What’s more, I have always taken a New Right approach. This fact is implicit in some of the sources that Macklin cites, but I need to make it crystal clear.

I first took an intellectual interest in aspects of the Old Right within the context of scholarly debates about Heidegger. My outlook then as now was essentially (late) Heideggerian. Even in the 1990s, before the publication of Heidegger’s Black Notebooks, it was clear that Heidegger initially thought that National Socialism was an alternative to modern technological nihilism, but eventually he came to see it as just another expression of the same underlying worldview. For Heidegger, nihilism is basically having a false vision of man as being uprooted from nature and history and capable of controlling and consuming them.

The only way to avoid this trap is to move the battle from the political to the metapolitical plane. We need a fundamental transformation of our view of ourselves and our relationship to history and nature. But it is not as simple is manufacturing and promulgating a correct alternative worldview, for such a project itself is a form of technological nihilism. It assumes that the human mind and its machinations can stand behind culture and history and manufacture them according to its designs. Whereas the truth is that history and culture stand behind us. We are shaped by cultural and historical forces we can neither understand nor control.

But once we recognize this fact, i.e., that we are finite beings, rooted in a particular time and place, rather than rootless cosmopolitan citizens of nowhere, the spell of nihilism is broken, which clears a space in which a new dispensation — a new fundamental worldview — can emerge.

Thus Heideggerian metapolitics is not the construction of systems of ideas, ideologies, or -isms. Any worldview we can construct is simply an expression of nihilism, not an alternative to it. But that does not mean that we are impotent. We might not be able to manufacture an alternative, but we can still help one to emerge, first and foremost by owning up to our finitude and rootedness, then by clearing away the detritus of nihilism to create a space in which an alternative might grow.

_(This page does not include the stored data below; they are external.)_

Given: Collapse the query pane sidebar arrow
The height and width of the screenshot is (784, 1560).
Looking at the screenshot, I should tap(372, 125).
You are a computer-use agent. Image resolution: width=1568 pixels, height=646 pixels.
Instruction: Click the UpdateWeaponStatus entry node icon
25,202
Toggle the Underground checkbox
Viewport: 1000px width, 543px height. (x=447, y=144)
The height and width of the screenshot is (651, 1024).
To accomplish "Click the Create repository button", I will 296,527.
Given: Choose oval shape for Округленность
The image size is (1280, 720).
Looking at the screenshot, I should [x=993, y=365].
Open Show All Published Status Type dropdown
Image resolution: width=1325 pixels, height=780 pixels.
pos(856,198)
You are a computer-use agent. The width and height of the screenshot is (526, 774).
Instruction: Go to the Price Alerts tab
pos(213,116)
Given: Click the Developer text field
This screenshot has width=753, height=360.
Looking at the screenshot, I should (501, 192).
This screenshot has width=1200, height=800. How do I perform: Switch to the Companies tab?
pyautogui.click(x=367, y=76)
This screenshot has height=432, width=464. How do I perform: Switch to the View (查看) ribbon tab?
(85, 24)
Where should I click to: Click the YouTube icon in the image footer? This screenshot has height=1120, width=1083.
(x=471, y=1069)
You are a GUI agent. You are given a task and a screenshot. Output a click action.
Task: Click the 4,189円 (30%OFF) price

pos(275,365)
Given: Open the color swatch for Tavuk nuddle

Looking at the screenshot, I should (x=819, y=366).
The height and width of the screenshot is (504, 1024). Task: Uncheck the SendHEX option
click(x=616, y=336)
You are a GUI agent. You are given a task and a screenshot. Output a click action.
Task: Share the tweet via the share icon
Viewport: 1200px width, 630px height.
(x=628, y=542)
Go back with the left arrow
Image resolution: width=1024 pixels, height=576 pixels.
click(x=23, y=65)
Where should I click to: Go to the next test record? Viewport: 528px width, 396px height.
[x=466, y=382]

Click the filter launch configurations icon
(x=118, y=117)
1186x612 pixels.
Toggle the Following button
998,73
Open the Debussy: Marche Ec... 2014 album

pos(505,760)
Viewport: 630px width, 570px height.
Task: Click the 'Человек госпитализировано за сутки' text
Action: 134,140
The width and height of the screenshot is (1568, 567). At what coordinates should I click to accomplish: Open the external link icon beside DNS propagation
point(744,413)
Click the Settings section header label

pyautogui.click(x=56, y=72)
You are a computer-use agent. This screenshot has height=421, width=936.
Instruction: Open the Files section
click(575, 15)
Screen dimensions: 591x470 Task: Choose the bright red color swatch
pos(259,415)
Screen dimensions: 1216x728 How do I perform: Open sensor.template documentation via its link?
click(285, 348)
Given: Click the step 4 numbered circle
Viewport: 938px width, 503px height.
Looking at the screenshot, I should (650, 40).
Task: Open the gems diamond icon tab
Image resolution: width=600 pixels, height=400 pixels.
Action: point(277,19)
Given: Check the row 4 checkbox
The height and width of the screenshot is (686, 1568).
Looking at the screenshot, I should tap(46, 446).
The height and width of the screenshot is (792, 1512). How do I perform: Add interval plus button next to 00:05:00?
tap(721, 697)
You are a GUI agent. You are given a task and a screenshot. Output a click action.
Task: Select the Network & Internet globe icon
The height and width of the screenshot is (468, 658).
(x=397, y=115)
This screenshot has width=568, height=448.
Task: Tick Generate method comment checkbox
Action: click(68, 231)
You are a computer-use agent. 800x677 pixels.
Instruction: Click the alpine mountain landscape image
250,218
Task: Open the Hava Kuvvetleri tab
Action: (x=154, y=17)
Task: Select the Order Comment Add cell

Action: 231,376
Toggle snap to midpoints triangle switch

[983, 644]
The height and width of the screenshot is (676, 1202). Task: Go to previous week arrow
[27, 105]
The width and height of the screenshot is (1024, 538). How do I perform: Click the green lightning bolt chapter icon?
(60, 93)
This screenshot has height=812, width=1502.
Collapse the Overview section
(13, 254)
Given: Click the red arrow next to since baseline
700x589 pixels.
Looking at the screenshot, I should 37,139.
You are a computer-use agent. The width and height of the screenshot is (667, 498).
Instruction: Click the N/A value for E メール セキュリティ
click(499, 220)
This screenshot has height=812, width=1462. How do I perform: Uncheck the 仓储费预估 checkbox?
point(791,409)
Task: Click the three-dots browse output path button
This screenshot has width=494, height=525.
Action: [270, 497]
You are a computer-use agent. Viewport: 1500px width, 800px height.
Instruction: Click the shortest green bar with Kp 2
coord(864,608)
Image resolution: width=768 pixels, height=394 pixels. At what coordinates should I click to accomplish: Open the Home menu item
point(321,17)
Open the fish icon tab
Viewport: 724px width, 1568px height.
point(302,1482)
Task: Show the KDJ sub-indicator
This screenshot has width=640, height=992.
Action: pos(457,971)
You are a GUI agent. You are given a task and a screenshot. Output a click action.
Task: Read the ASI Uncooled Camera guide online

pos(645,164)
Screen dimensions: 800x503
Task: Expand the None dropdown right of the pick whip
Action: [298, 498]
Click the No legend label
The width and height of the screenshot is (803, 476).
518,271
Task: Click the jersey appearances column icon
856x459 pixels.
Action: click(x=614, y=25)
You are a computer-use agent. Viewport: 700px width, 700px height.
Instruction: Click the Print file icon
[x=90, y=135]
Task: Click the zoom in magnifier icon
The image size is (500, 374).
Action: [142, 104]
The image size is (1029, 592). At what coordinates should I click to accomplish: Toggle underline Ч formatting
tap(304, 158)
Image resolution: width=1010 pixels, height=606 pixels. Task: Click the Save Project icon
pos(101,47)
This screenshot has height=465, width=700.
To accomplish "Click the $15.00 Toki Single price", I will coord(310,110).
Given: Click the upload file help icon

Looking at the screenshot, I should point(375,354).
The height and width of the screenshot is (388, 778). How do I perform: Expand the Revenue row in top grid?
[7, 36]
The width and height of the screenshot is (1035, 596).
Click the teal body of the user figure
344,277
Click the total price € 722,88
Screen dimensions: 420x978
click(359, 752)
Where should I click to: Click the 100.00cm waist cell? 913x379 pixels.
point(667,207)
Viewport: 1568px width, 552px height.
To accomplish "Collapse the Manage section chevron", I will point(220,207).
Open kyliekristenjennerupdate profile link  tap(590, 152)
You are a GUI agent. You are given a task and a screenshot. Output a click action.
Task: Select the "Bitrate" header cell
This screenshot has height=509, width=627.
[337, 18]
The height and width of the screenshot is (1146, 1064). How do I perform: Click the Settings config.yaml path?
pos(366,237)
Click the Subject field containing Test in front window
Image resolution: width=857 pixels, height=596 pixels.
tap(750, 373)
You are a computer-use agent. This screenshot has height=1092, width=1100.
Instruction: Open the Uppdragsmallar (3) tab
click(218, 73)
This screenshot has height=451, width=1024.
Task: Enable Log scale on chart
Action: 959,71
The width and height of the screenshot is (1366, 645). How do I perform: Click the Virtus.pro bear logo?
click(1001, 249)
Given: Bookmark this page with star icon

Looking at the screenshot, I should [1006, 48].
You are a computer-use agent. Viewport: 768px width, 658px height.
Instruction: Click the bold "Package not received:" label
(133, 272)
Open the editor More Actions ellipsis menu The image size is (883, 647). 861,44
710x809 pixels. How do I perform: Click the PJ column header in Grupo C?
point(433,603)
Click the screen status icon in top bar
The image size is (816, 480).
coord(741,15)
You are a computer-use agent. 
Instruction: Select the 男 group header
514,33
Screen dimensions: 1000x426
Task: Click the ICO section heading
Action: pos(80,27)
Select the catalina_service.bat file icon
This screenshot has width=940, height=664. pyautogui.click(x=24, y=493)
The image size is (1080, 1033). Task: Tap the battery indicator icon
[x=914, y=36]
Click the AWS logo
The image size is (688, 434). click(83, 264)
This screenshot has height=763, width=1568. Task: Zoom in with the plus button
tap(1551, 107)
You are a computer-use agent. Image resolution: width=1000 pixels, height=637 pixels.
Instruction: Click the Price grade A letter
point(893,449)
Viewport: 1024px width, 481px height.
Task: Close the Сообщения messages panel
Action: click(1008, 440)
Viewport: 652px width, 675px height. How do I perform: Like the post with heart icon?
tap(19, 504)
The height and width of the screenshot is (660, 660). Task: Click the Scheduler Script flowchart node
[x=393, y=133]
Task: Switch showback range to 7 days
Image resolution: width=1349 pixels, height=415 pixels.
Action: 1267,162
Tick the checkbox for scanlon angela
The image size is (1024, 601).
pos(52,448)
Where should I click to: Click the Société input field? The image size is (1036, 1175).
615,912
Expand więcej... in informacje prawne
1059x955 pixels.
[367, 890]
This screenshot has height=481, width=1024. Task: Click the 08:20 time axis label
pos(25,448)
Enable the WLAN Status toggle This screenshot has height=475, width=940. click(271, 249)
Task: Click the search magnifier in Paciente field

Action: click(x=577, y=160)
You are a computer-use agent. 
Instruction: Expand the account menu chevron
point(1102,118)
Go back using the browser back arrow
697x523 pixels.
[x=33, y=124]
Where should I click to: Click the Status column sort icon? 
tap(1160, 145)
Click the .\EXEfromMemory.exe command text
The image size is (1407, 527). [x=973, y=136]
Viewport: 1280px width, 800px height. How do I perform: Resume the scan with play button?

ms-trad.jpgOne can create political policies. One can create legal codes. One can build the damned wall. But it is not in our power to manufacture a new culture. But neither can we manufacture a simple tomato. We can, however, work with forces we ultimately do not understand or control — nature itself — to grow tomatoes. We can clear a space, plant a seed, weed, water, and fertilize — and then wait. We can do the same in the metapolitical realm: clear spaces by deconstructing false ideas, plant identitarian and ethnonationalist seeds, and tend what grows.

That’s what we do here at Counter-Currents. We help people envision new answers to the questions “Who are we?” “What is the right way to live together?” and “How can we get there from here?”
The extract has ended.